Go Ahead in the Rain / Hanif Abdurraqib / University of Texas Press / 2019
When We Got It From Here… Thank You 4 Your Service dropped in November 11, 2016, all I could hear was my own wounds. At the time, the people around me hadn’t even found the courage to name Donald Trump, instead referring to him as 45 or awkwardly stumbling around his name in conversation. I had lost a relationship to a romantic interest and mentor in what was easily the worst heartbreak of my life. I was building a community for undocumented students in a hostile conservative environment. In my headphones, I had Emilio Rojas (especially I hate Donald Trump), Residente, Jamila Woods, and J. Cole. As an ardent hip-hop head literally co-teaching a Poetics of Rap class with Adrian Matejka, I knew I was supposed to listen to and love the new Tribe album. I simply couldn’t find it in me to digest it.
In need of a soulful and relaxing read, I turned to Go Ahead in the Rain: Notes to A Tribe Called Quest by Hanif Abdurraqib a couple of weeks ago. I wanted an audiobook fluid and clear enough to listen to while I played video games, but still meaningful and important enough that I wouldn’t be better served by listening to music. I have been a long-time fan of Abdurraqib’s work. In 2013, I had the blessing of competing against him at the National Poetry Slam in Boston, before the Button Poetry deal, before the best-selling essay collections. There is a small place in my heart where a poet like Hanif will always exist in the crowded dimly lit slam venues, where he, she, or they will grace the stage and then disappear, forever out of your reach, only emblazoned on your memory. I come from communities historically excluded from publishing houses and official literary spaces. So, perhaps you can understand my joy as I began to see Abdurraqib’s star ascend. I eagerly purchased his first poetry collection and wrote this novice book review of his work. Now I turn to Abdurraqib’s work whenever I need a long and passionate eye, a stout and sturdy shoulder to turn to.
For newcomers to Abdurraqib’s essays, Go Ahead In The Rain steers far from the objective journalistic and academic style you might expect from a history book. This isn’t to say the book isn’t well-researched. Rather, Abdurraqib’s work is known—and loved—for his deeply personal forays into the contexts surrounding his subjects, including the material of his own life. Go Ahead In The Rain, for example, also narrates a portion of Abdurraqib’s middle school years and the definition of “cool” he had to navigate. A move like this would likely come across as navel-gazing or self-indulgent done by other writers. In Abdurraqib’s essays, such forays always imbue his subject with new and often surprising meaning. Understanding the definition of “cool” operative in Abdurraqib’s middle school in Columbus, Ohio proves enlightening to understanding the cultural niche the Native Tongues carved out for themselves.

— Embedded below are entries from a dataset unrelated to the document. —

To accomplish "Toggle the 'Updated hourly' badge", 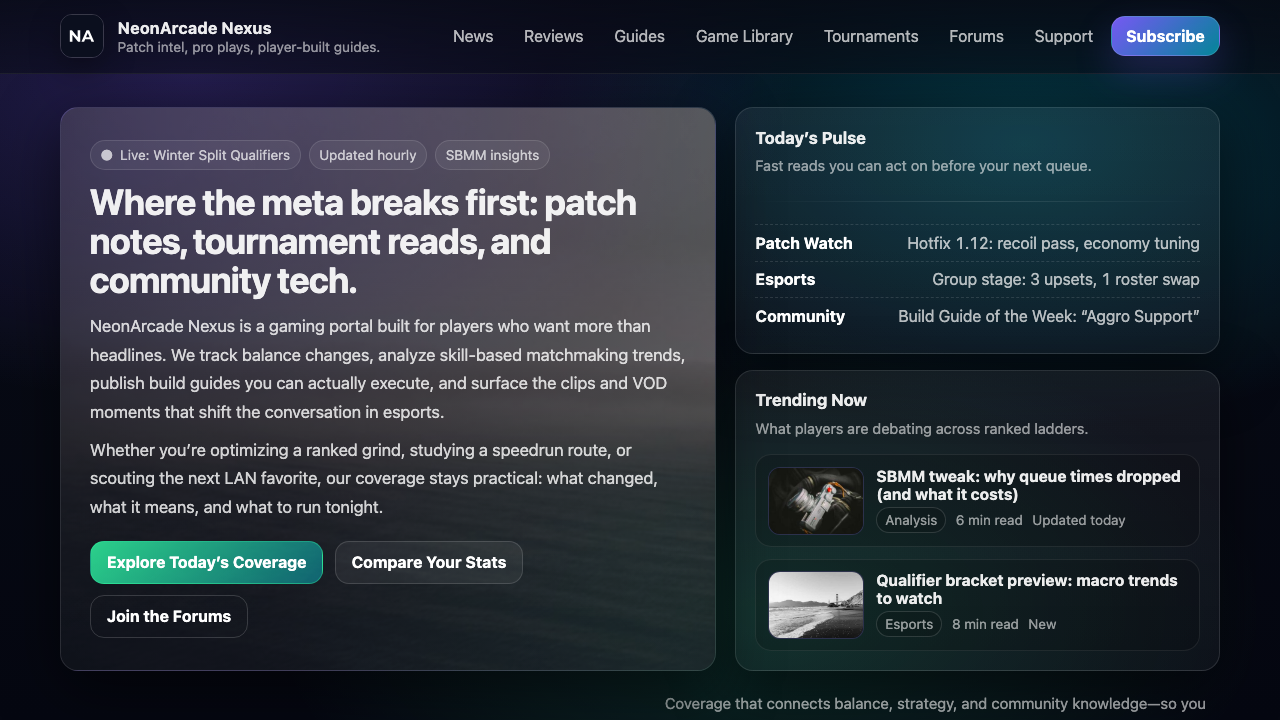I will [367, 155].
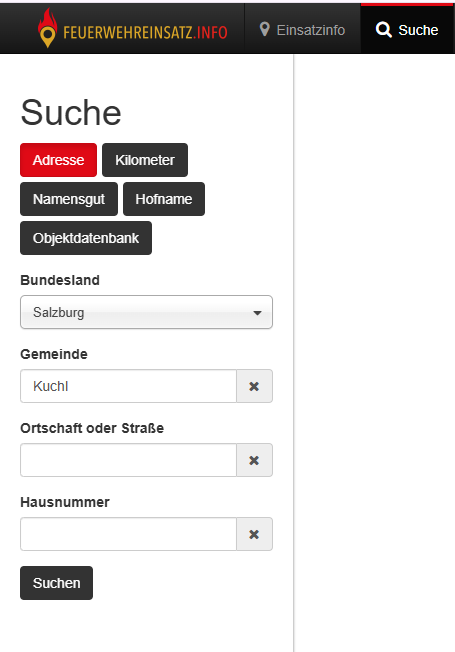Activate the Hofname search option
The width and height of the screenshot is (455, 652).
click(x=164, y=199)
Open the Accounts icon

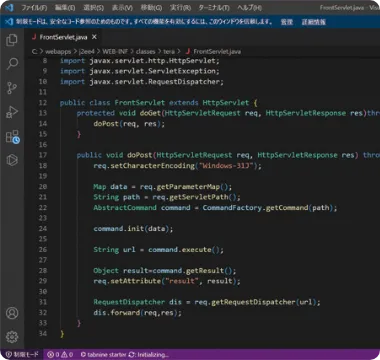click(12, 313)
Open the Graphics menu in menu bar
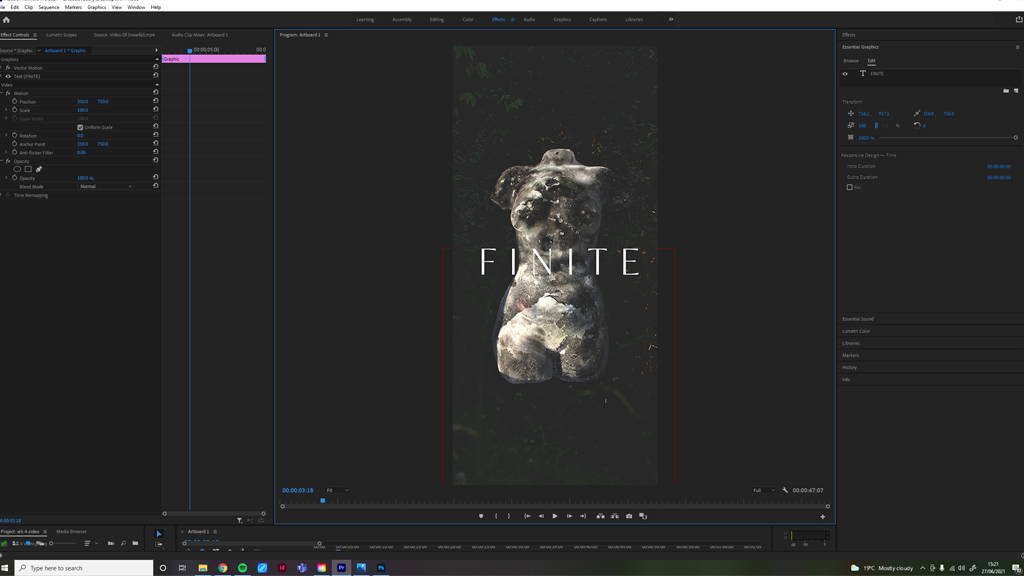 (96, 7)
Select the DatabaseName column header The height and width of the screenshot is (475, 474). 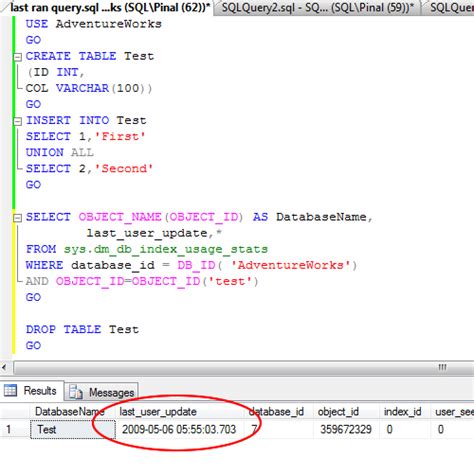point(70,412)
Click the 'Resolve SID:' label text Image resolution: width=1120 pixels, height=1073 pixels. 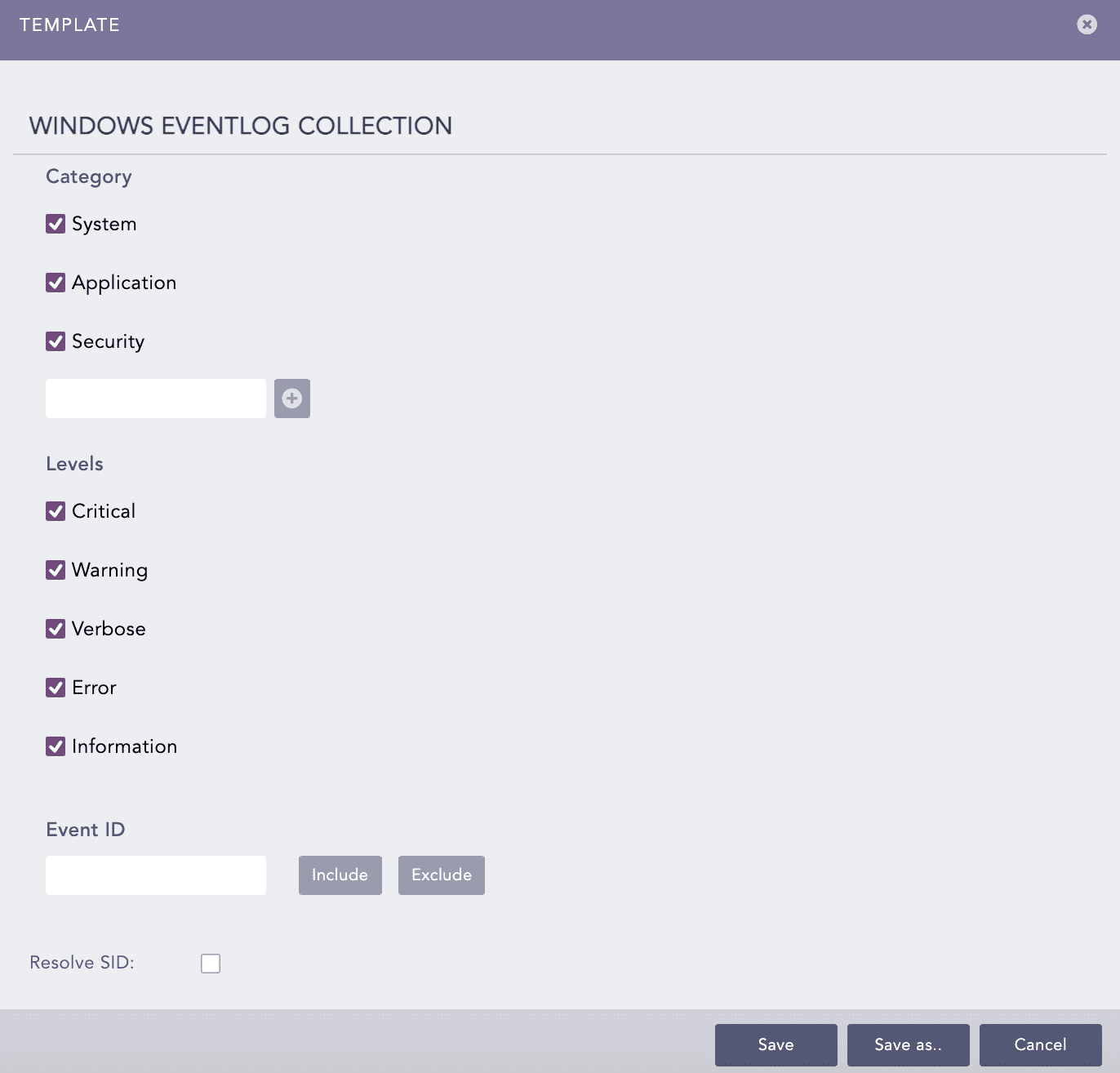coord(82,963)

Whether you’re watching The Get Down or Hip-Hop Evolution, or whether you’re reading The Rap Yearbook or Can’t Stop, Won’t Stop, you will inevitably notice the repetition of some of hip-hop’s most dramatic moments. Whether we are talking about hip-hop’s birth in the condemned streets of the Bronx or the beef between Biggie and Pac, there are stories hip-hop heads know and hold dearly. One of the sticks Tribe fans will measure this book by is how well Abdurraqib narrates these stories. For me, I love it when an artist can tell me a story I’ve heard a thousand times and still manage to teach me something new or keep me invested in the emotional narrative when I already know the ending of the story. I was excited by the narrative fluidity Abdurraqib brought to these stories, weaving personal narrative and hip-hop/political trivia into Tribe’s story without boring me or making me feel as if I am simply too old to appreciate what this story has to offer.
I especially dug Abdurraqib’s tender approach when narrating the tensions between Tip and Phife, his honest and critical appraisal of The Love Movement and its lukewarm reception, and his refusal to omit his own admittedly immature anger at Tip when Tribe broke up. No one could narrate the disappointments of Phife’s solo career with as gentle and loving of a hand as Abdurraqib. It was Abdurraqib who I turned to when Phife died, and he wrote this gorgeous elegy for him. One of the most heartbreaking and moving segments of the book is when Abdurraqib writes a letter to Cheryl Boyce-Taylor, Phife Dawg’s surviving mother who also happens to be a remarkable poet in her own right. The letter gives the reader a chance to glimpse at an intimacy and engagement with grief and death that only those whose shouldered its burden would know.
I wrote this book review re-listening to We Got It From Here… Thank You 4 Your Service, and entering more fully into its experience, grateful Abdurraqib gave me the push to explore not just Tribe, but a handful of classic hip-hop acts I have yet to get around to. For me, that is the true success of this book. I only interrupted listening sessions of the audiobook to return to the music, both familiar and new-to-me, Abdurraqib was engaging.
I recommend this book to anyone interested in Hip-hop, Music, Black Studies, Biography, and creative non-fiction.